Unitil CEO Tom Meissner
Unitil CEO Tom Meissner, shown here at the 2019 groundbreaking for the company’s new operations center and headquarters in Exeter, a giving it a multipurpose, centralized location that ‘optimizes our day-to-day operations, which is important because as a utility our services are essential.’ (Seacoastonline photo) In October 2019 when Unitil, the New Hampshire-based electricity and natural gas distributor, broke ground on a new operations center and headquarters in Exeter, the company could not have known the challenges that would arise during the 15 months of its construction.
When the coronavirus pandemic upturned the country a year ago, Unitil was as prepared as any company with an internal task force drawing on existing disaster preparedness plans and making new ones on the fly. The company had planned for many employees being simultaneously sick, but as everybody learned together, it had not planned for what happened.
“We didn’t foresee social distancing, quarantining and remote working from home,” said Tom Meissner, the CEO, president and chair of Unitil.
Yet, a year into the pandemic, Unitil recently celebrated the opening of its $17 million, 54,000-square-foot facility in Exeter. Meissner said the new facility merges both the importance of state-ofthe-art daily and emergency response operations — which has already been put to use with winter storms in February and early March — and its commitment to long-term sustainability.
Meissner, an MBA graduate of the University of New Hampshire, joined Unitil in 1994 and has served as vice president and chief operating officer until serving as CEO since April 2018.
The company has more than 190,000 residential and commercial customers in New Hampshire, Massachusetts and Maine.
Q. How does your new operations facility fit into your future sustainability initiatives?
A. This building was designed to address many different needs and represents a significant multipurpose opportunity. The central location optimizes our day-to-day operations, which is important because as a utility our services are essential.
We have our forestry, operations and electric dispatch teams in one location, while at the same time there was a heavy sustainability focus to improve efficiency, lower costs and protect our environment.
Q. General Motors recently announced it will no longer produce gasoline cars by 2035. How will such a trend toward plug-in-at-home electric vehicles impact distribution utilities like Unitil?
A. We are setting the foundation for sophisticated, state-of-the-art services and technologies to meet these rapidly evolving needs. We are not in the electricity generation business, but we want to enable customers to take advantage of all the technologies such as solar panels, energy storage or plug-in electric cars.
Q. Advancing the grid is one of the main initiatives in your 2020 sustainability report. What exactly does it mean?
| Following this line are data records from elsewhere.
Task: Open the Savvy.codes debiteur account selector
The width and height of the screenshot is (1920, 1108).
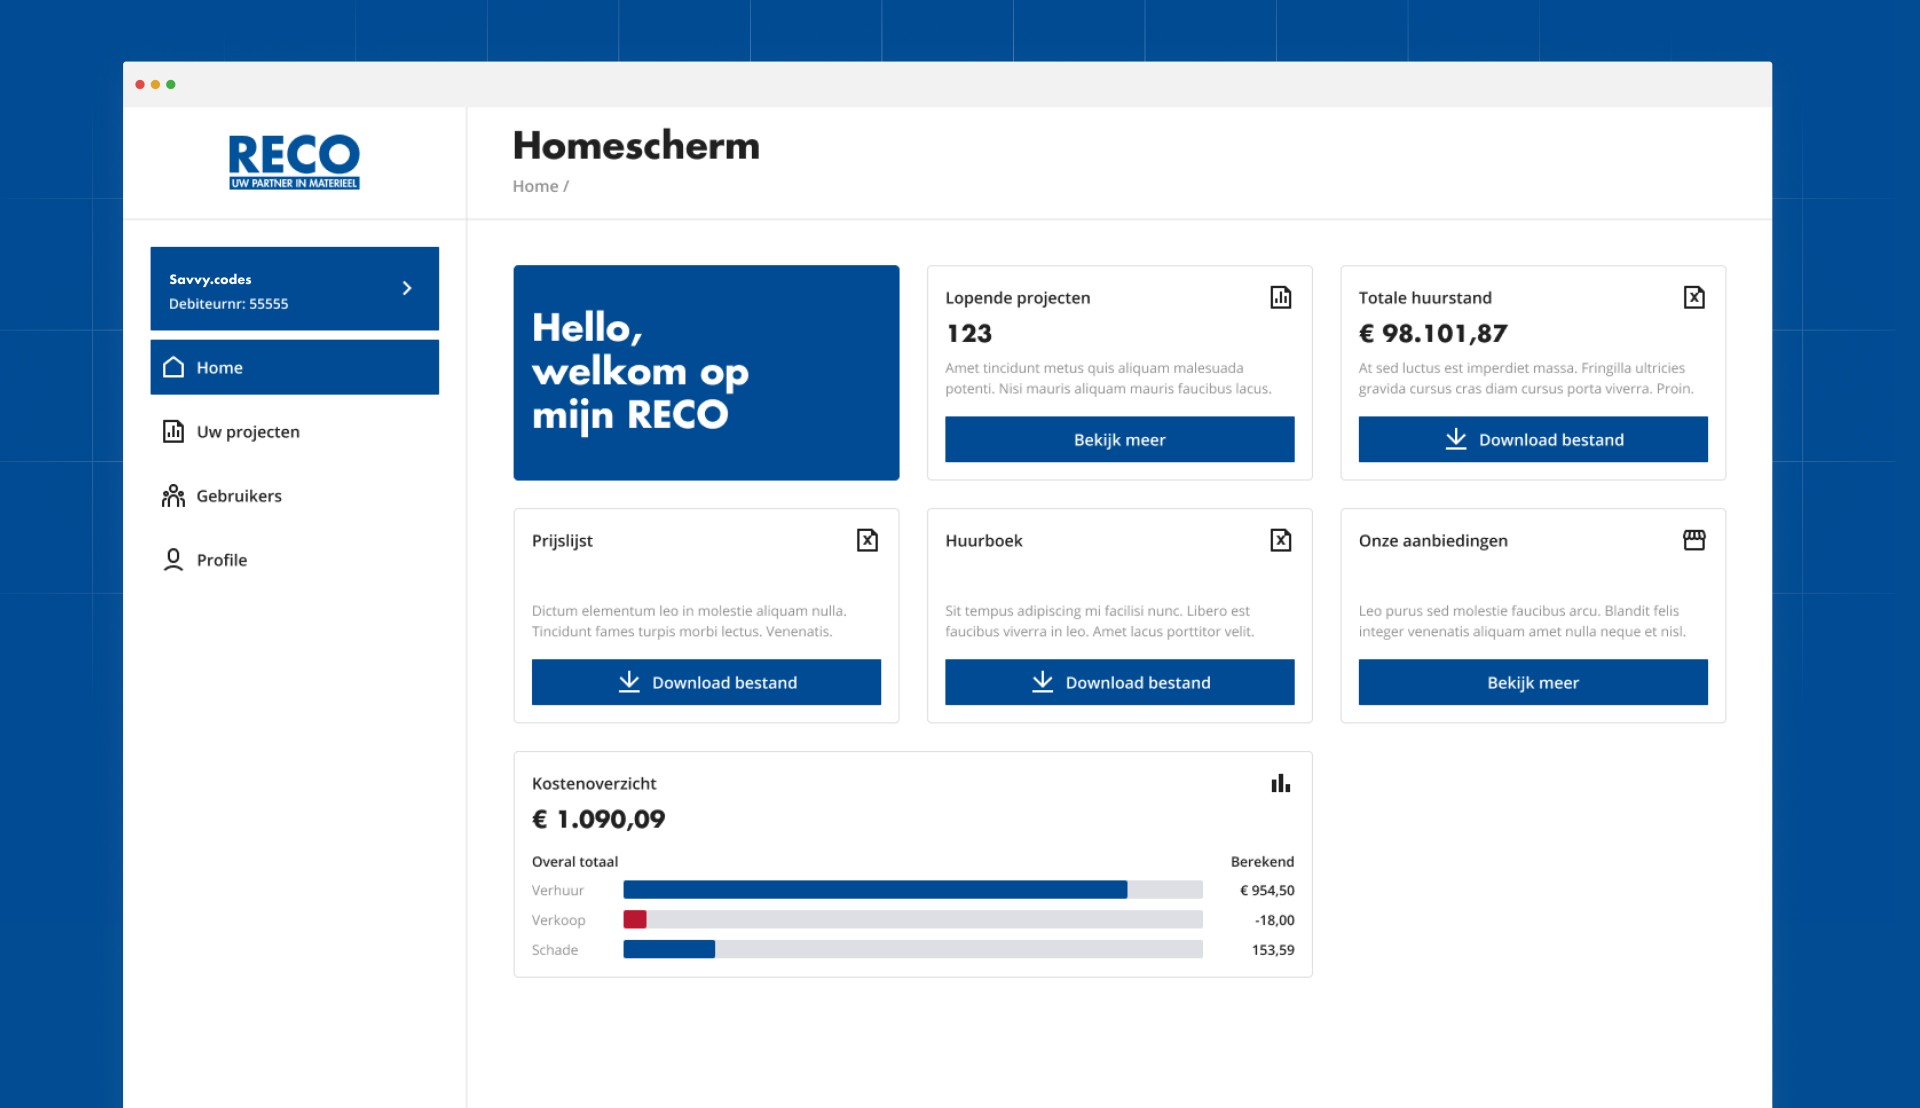Action: tap(295, 288)
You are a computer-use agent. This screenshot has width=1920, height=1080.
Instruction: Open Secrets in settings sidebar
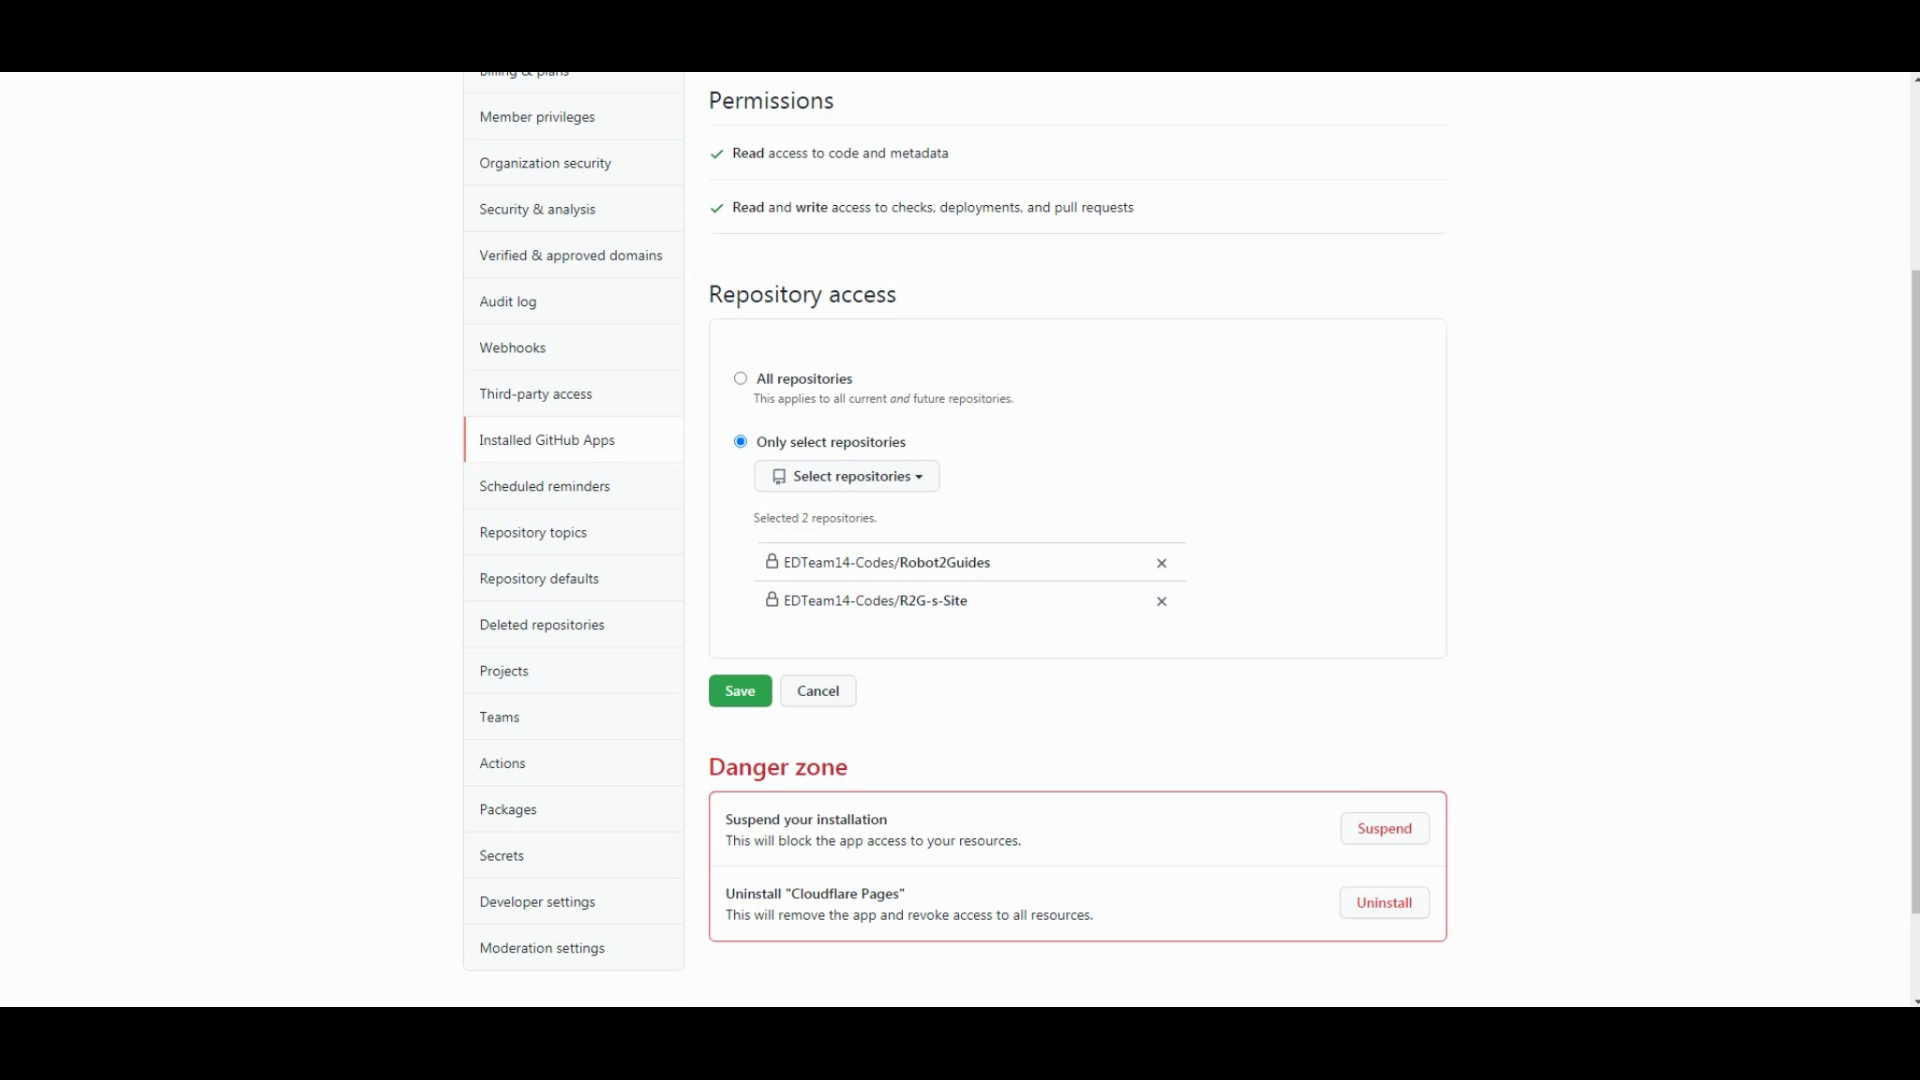click(x=501, y=856)
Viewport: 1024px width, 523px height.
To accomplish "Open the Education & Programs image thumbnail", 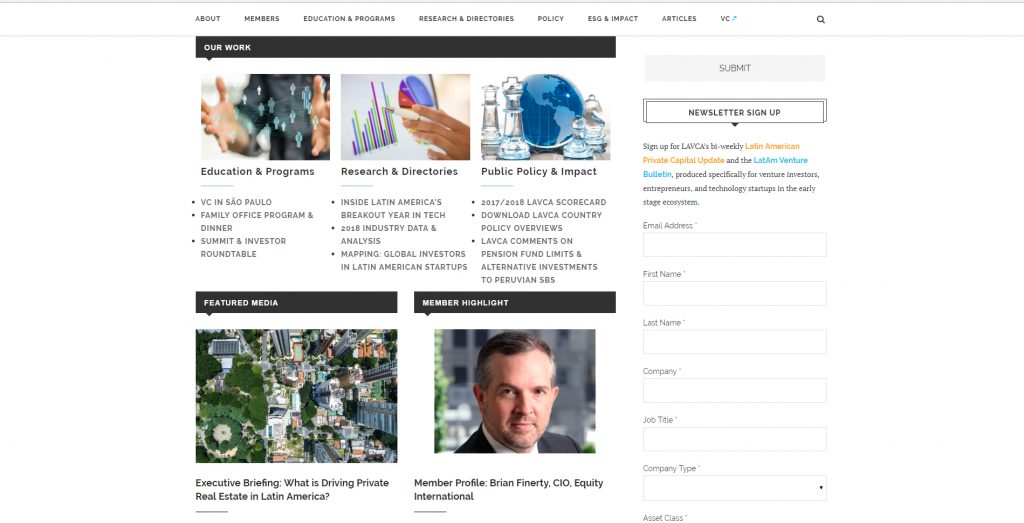I will pos(265,117).
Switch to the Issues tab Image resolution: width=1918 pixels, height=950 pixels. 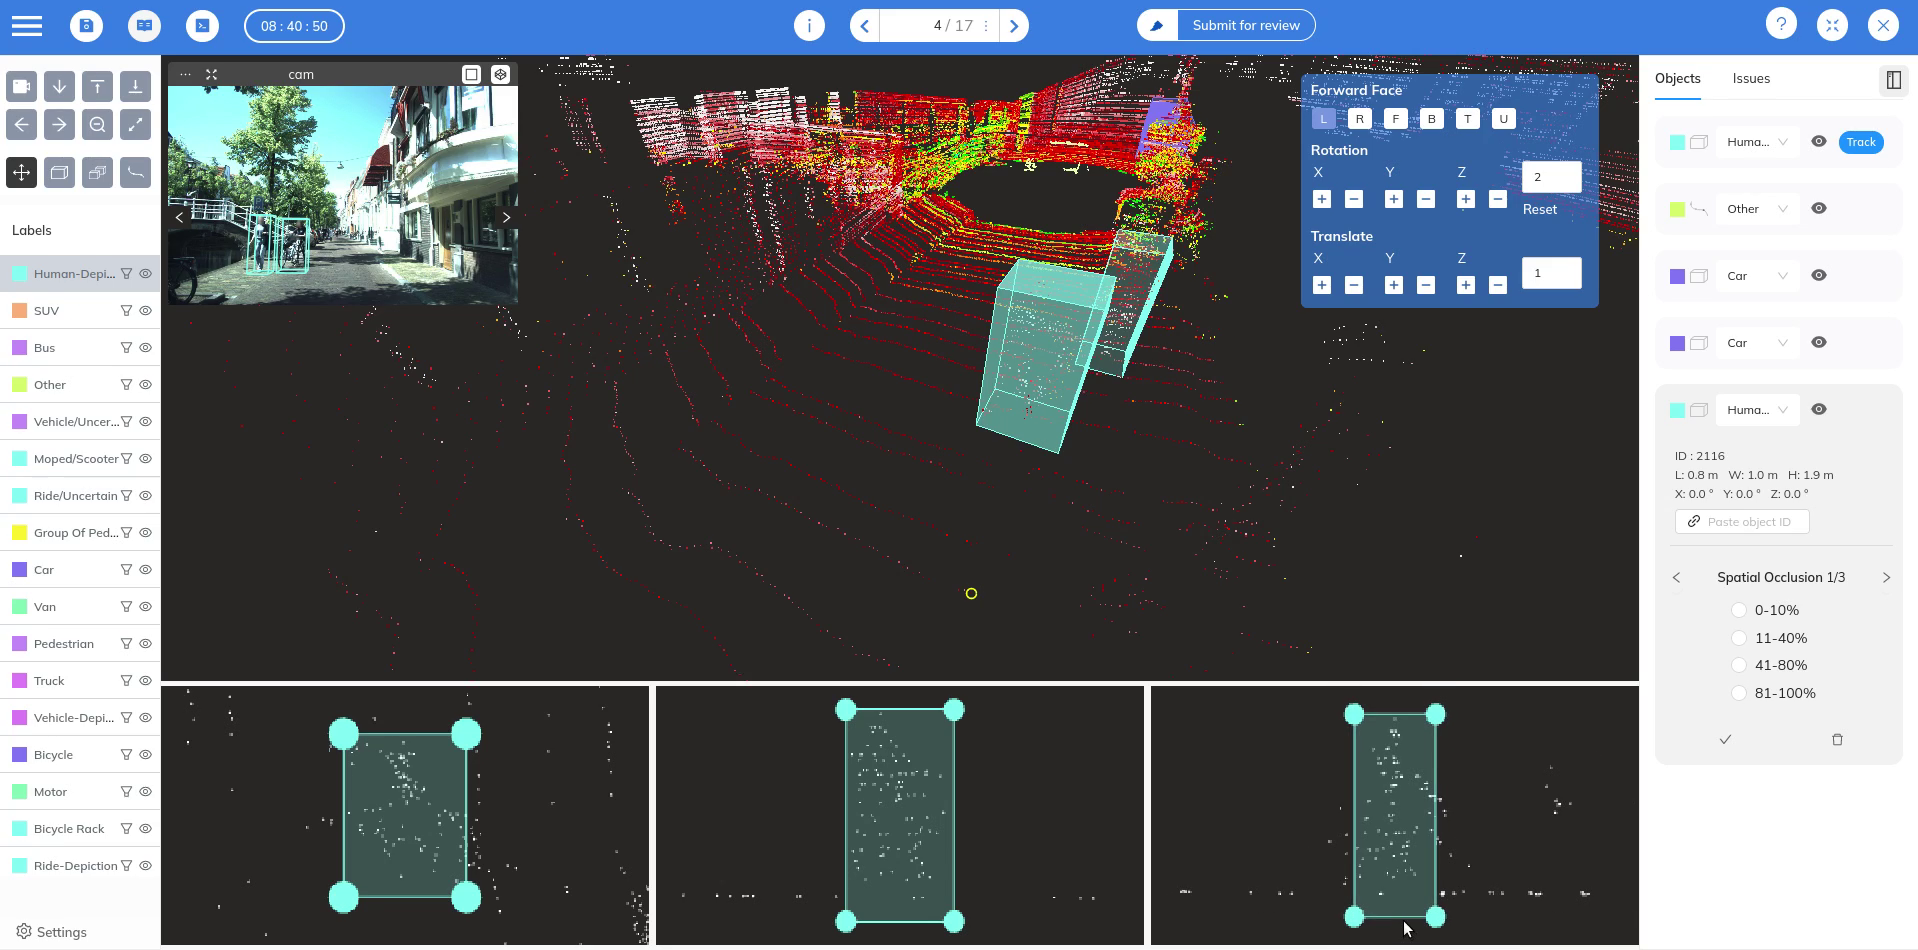tap(1751, 79)
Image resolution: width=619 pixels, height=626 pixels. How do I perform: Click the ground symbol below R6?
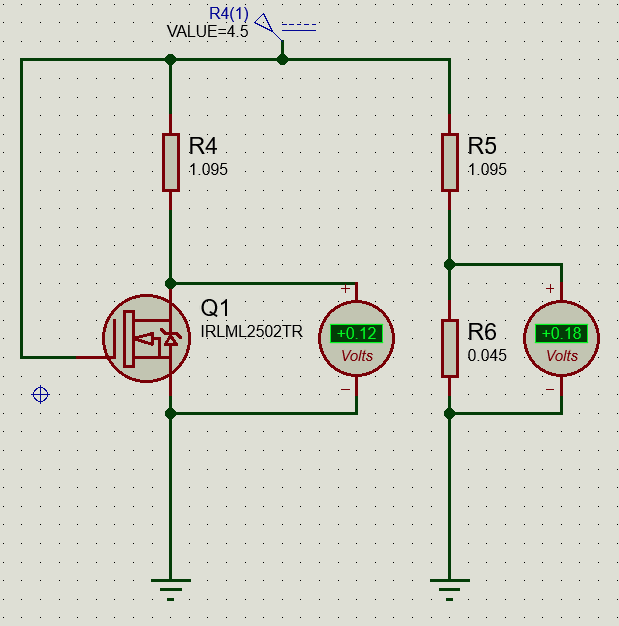449,586
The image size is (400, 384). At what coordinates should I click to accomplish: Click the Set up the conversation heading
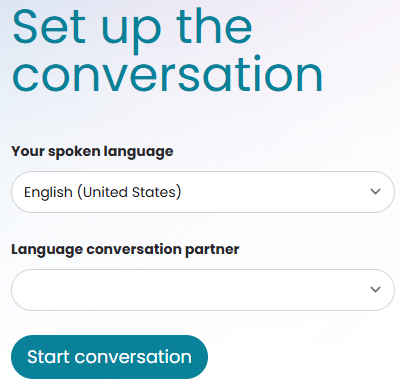167,50
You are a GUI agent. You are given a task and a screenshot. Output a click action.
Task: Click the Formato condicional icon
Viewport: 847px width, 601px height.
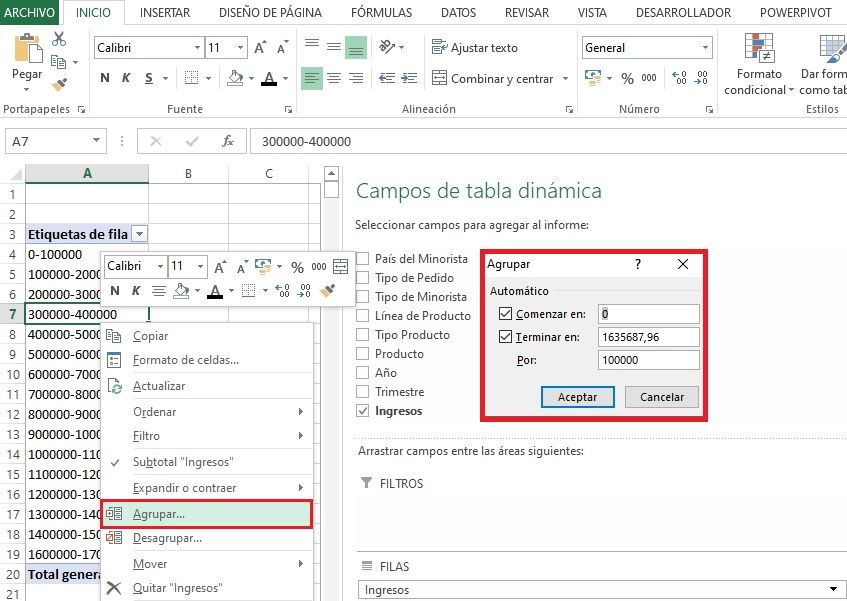(759, 53)
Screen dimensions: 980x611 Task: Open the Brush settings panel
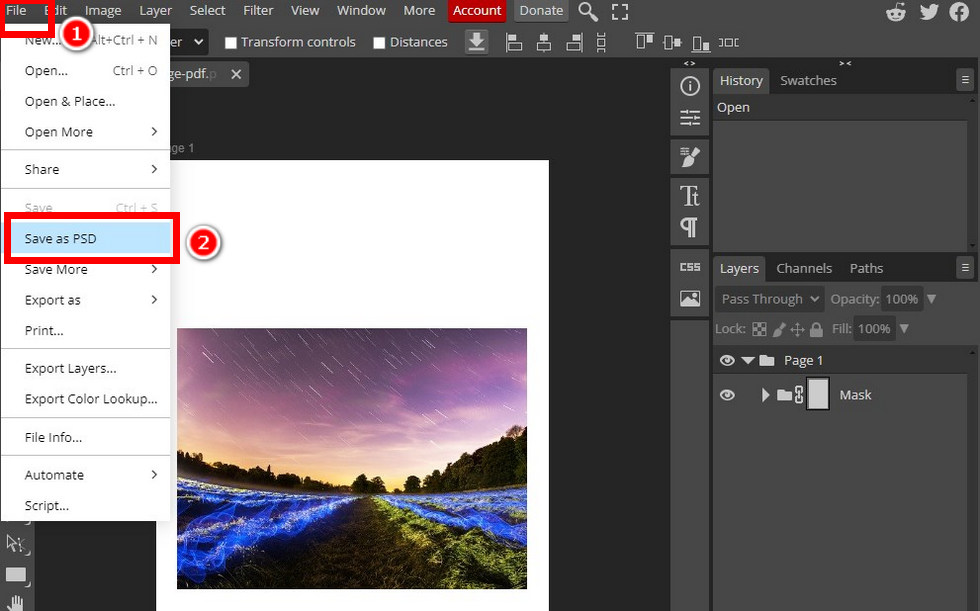coord(689,156)
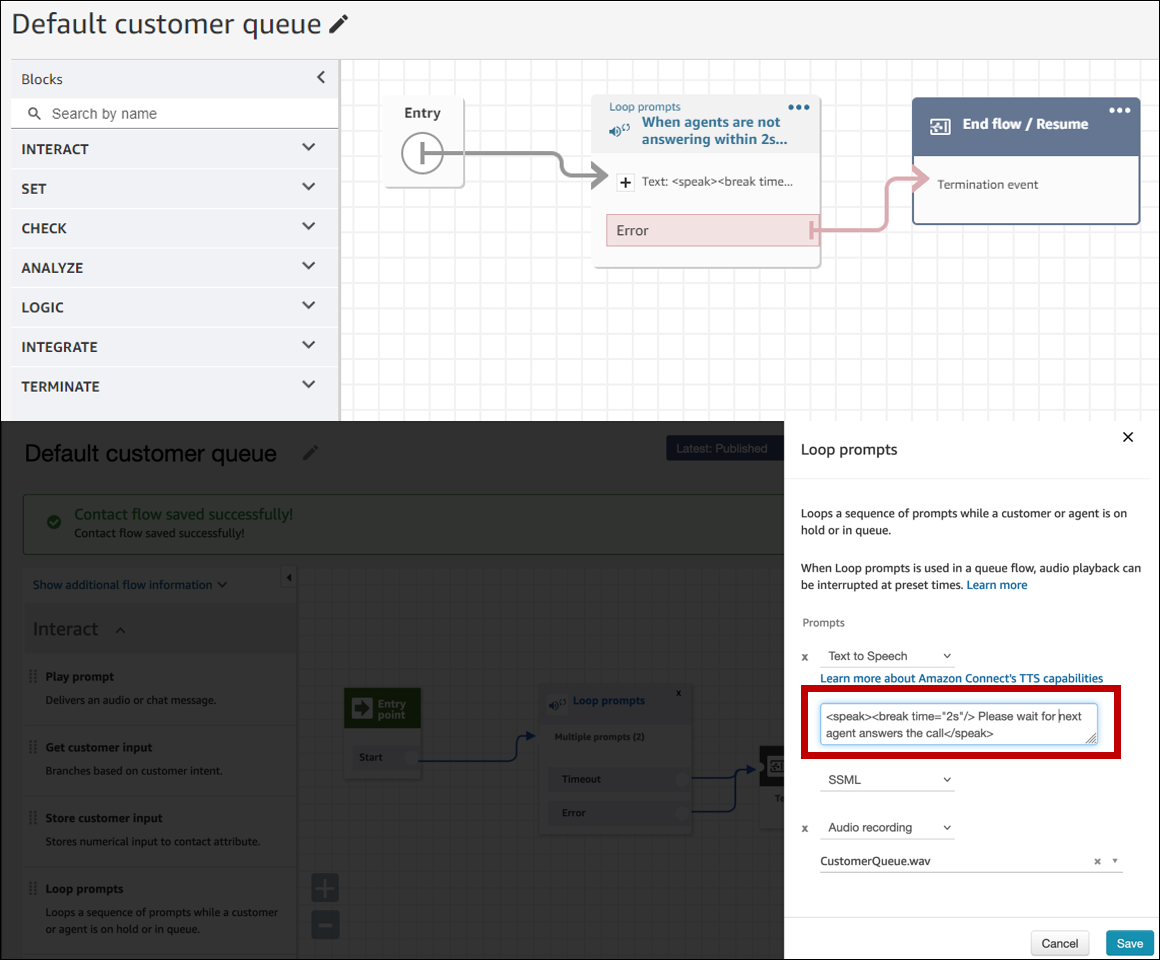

A. There are two ways we think of our own environmental impact as an electric and gas distribution company: our own carbon footprint as an energy company and to assist in the transition to decarbonize the electricity supply. It includes investing in zero-emission vehicles and technological advances to be incorporated into the grid.
Our vision is to ensure safety, reliability and energy affordability to the public. Advancing the grid is to be more intelligent and offer greater choices to consumers to meet and manage their own energy needs. We are determined to remain the most technologically advanced utility in New England.
I believe that in the 21st century flexibility will be the key — as an engineer, it’s not boring but quite exciting.
Q. How did Unitil prepare to operate during the pandemic?
A. Our task force started meeting early last year when we understood what this virus might do. They did all the heavy lifting and met dozens of times. They represented all areas of operations in the company. All the recommendations they gave were tremendous and helped us meet all our responsibilities and keep our employees safe.
We’ve always had a pandemic response plan to ensure that we kept our services running. The original response plan was how to handle operations if many employees were ill. We never considered social distancing or self-quarantining and had to completely change how we thought, how one exposure in a department could infect many others. Strategically, we were technologically well placed for our employees to work from home. When the lockdowns started, we already had people working remotely from home.
It has been a tough year dealing with the isolation, working from home and handling home schooling. Despite the mental fatigue, we kept our best customer satisfaction rating in the Northeast and remained best in safety and emergency response. We didn’t just survive, we excelled. We have a tremendous, special group of employees.